More importantly, whatever has been discussed will not leave my meetings if I can help it. Someone from the PTA is around to help mediate if necessary and if the group should wish to make a collective request (nothing personal though) to the school, then myself or the PTA can transmit it.
I've learnt that in a group setting (unless it's too uniform - not our case), group dynamics are made in such a way that there are always people who will agree or disagree with one another so somehow things will even out in their own way. So the freer the discussion, the fairer it would usually be. Truths and untruths will sort themselves out. Just keep an open mind and do not be aggressive. The Chinese say that criticism is a caress. I complain about the Hub (just as I would praise him) but it doesn't mean that I do not love him. And he is confident enough about himself not to worry about it.
Having said all that, my 1st group meeting was all friendly conversation and an encouraging start. I am working out what we should do and eat in our coming one. How about Japanese?
4 commentaires:
Dyspraxia- another new term that I learnt. Mine has ADHD and I am not sure he has others too coz he seems to lack a presence of being. hehheheheh..
We learn something new as we go along, don't we?
Mine looked like he had ADHD but was tested negative each time. When he wanted to, he has great powers of concentration (like when playing video games - aargh).
Dyspraxia is Motor Sensory Integration Deficit, it's more a neuron problem.

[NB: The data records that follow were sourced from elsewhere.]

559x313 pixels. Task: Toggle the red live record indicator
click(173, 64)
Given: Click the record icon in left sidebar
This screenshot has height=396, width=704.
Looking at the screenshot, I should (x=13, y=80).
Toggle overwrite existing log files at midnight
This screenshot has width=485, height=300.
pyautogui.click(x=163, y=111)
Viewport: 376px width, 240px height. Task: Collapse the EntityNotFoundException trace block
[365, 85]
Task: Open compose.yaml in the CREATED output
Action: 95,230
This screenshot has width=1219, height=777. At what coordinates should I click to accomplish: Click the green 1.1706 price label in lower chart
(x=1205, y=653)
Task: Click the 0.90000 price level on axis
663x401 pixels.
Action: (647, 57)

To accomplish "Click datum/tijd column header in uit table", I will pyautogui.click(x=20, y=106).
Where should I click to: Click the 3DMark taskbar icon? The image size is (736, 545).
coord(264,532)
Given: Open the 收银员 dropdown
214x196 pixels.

Easily distracted, can't absorb multi-tier instructions, difficulty situating himself in space and time etc.
Apparently it's a pretty common problem once you start being aware of it.
At least you can bring yours back to earth with your excellent baking :-)
Class rep is a very appropriate role for you. I think you'll do a wonderful job. :) And that is a mighty long post. Haha. And glad to hear that she's reading.
D, reading is too optimistic a word at the moment. She manages words like C-A-T and M-A. Just phonetics, no forced learning of spelling.